WORK INSTRUCTIONS -> Of the material below, the lines to be retyped are those from the line containing "Task: Click the blue SD legend swatch" through the line containing "You are a computer-use agent. The height", inclusive; reproduce them exactly.

MATERIAL FOR THE TASK ->
>>>>
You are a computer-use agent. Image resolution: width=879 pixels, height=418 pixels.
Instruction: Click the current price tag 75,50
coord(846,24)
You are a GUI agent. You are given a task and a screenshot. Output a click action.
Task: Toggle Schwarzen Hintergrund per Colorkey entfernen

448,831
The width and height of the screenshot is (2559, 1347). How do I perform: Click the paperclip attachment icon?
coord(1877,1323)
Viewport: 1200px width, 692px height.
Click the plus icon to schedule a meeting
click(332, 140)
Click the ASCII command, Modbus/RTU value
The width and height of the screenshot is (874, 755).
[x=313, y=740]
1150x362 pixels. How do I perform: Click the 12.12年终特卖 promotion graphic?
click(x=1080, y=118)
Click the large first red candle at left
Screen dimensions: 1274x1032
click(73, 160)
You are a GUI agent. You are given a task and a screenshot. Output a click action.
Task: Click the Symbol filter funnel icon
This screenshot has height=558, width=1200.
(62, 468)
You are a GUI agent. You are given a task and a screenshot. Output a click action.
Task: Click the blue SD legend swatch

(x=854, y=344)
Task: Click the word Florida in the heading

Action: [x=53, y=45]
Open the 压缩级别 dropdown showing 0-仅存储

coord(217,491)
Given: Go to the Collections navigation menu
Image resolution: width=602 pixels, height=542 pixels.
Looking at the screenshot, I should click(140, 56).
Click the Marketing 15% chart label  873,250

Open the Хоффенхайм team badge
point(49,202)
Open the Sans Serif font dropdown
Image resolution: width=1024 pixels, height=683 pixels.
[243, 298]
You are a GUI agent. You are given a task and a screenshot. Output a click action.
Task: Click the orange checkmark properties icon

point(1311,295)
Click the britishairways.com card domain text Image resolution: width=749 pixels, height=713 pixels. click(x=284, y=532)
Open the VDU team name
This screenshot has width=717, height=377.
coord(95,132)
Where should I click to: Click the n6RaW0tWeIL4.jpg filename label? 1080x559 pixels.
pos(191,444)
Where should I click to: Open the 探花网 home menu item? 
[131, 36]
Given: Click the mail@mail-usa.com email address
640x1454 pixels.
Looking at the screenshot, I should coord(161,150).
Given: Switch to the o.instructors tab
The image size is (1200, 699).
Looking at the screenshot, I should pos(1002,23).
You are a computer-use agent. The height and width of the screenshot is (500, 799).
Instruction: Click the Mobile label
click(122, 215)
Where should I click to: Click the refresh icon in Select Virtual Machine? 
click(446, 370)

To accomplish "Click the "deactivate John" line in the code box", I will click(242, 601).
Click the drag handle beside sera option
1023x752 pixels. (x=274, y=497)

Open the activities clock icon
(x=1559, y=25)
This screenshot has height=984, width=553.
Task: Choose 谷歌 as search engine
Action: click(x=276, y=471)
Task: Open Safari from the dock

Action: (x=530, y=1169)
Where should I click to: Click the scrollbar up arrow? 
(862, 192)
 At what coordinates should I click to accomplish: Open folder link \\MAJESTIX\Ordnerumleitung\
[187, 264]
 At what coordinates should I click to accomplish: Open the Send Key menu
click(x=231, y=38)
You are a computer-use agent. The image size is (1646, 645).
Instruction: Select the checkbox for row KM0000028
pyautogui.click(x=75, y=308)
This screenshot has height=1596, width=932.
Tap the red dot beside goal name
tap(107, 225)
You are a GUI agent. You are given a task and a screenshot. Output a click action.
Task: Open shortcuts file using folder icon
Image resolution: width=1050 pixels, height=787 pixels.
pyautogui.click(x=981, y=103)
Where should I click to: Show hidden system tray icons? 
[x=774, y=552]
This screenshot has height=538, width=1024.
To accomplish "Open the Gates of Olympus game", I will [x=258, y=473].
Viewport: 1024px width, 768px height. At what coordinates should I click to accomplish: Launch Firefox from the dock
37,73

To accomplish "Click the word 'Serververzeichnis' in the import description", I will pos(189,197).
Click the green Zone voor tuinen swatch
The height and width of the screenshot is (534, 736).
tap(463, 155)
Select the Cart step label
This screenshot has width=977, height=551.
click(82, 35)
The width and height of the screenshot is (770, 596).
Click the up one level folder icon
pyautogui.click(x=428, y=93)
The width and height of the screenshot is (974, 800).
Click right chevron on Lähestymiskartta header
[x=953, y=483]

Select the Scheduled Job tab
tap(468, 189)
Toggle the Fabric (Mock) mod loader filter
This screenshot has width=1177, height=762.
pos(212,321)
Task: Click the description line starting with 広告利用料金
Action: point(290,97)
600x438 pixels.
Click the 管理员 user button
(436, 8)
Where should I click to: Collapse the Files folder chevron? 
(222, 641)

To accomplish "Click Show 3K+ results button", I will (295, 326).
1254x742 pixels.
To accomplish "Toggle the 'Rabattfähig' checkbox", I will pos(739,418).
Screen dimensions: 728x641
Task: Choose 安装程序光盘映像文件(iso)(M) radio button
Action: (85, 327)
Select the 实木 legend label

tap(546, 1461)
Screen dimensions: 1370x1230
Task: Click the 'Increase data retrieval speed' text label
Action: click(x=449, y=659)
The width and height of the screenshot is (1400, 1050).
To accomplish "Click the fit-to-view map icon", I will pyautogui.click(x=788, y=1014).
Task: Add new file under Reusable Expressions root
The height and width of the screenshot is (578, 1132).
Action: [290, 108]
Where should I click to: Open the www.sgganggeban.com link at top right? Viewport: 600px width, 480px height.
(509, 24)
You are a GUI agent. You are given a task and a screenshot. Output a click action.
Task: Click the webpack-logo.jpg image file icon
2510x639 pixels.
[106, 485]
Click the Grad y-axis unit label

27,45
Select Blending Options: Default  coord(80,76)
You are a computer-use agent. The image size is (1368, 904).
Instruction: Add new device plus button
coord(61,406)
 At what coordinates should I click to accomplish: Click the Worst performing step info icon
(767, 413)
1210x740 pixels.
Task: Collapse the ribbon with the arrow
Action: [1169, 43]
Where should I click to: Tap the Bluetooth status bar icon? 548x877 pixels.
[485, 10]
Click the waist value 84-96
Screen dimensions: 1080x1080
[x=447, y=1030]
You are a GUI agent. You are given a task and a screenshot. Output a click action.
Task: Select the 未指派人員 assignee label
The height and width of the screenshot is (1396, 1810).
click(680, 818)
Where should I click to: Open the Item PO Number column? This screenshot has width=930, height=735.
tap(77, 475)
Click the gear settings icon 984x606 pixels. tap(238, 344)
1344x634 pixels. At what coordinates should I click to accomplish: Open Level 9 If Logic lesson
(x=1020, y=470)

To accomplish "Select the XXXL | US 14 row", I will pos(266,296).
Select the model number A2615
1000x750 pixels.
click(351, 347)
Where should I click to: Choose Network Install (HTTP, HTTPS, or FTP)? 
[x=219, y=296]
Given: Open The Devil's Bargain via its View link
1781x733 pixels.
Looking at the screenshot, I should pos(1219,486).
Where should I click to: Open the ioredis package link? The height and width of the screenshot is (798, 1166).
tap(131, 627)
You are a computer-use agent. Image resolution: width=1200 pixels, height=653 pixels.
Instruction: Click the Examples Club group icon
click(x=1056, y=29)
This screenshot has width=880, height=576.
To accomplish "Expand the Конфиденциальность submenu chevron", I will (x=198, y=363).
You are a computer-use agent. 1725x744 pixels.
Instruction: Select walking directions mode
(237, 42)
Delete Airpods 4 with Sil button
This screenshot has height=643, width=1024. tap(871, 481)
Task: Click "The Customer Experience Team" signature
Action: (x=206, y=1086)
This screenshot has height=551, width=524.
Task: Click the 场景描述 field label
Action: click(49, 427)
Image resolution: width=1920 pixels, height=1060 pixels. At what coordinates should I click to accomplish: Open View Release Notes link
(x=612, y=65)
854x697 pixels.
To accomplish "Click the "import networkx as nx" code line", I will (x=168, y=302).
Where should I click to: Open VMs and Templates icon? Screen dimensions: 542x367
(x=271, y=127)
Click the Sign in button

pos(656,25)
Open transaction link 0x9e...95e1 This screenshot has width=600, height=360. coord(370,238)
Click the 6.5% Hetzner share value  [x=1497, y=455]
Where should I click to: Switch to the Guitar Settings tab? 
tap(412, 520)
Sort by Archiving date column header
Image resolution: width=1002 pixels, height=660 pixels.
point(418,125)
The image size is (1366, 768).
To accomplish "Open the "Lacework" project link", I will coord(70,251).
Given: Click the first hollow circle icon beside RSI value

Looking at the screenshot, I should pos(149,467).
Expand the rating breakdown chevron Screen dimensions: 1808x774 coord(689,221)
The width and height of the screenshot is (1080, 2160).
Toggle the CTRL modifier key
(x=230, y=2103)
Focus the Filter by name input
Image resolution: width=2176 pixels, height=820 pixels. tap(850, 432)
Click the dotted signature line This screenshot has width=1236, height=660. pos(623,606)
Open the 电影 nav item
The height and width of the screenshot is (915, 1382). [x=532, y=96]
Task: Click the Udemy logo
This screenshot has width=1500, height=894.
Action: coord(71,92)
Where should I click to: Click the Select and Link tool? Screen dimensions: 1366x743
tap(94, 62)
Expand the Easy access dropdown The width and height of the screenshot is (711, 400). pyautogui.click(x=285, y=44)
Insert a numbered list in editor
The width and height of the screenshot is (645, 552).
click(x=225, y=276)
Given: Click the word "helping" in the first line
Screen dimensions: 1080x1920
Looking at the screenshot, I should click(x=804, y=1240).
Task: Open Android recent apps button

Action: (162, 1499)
<<<<
OUTPUT FOR THIS EXERCISE ->
Task: Click the blue SD legend swatch

(x=854, y=344)
Task: Click the word Florida in the heading

Action: [x=53, y=45]
Open the 压缩级别 dropdown showing 0-仅存储

coord(217,491)
Given: Go to the Collections navigation menu
Image resolution: width=602 pixels, height=542 pixels.
Looking at the screenshot, I should click(140, 56).
Click the Marketing 15% chart label  873,250

Open the Хоффенхайм team badge
point(49,202)
Open the Sans Serif font dropdown
Image resolution: width=1024 pixels, height=683 pixels.
[243, 298]
You are a GUI agent. You are given a task and a screenshot. Output a click action.
Task: Click the orange checkmark properties icon

point(1311,295)
Click the britishairways.com card domain text Image resolution: width=749 pixels, height=713 pixels. click(x=284, y=532)
Open the VDU team name
This screenshot has width=717, height=377.
coord(95,132)
Where should I click to: Click the n6RaW0tWeIL4.jpg filename label? 1080x559 pixels.
pos(191,444)
Where should I click to: Open the 探花网 home menu item? 
[131, 36]
Given: Click the mail@mail-usa.com email address
640x1454 pixels.
Looking at the screenshot, I should coord(161,150).
Given: Switch to the o.instructors tab
The image size is (1200, 699).
Looking at the screenshot, I should pos(1002,23).
You are a computer-use agent. The height and width of the screenshot is (500, 799).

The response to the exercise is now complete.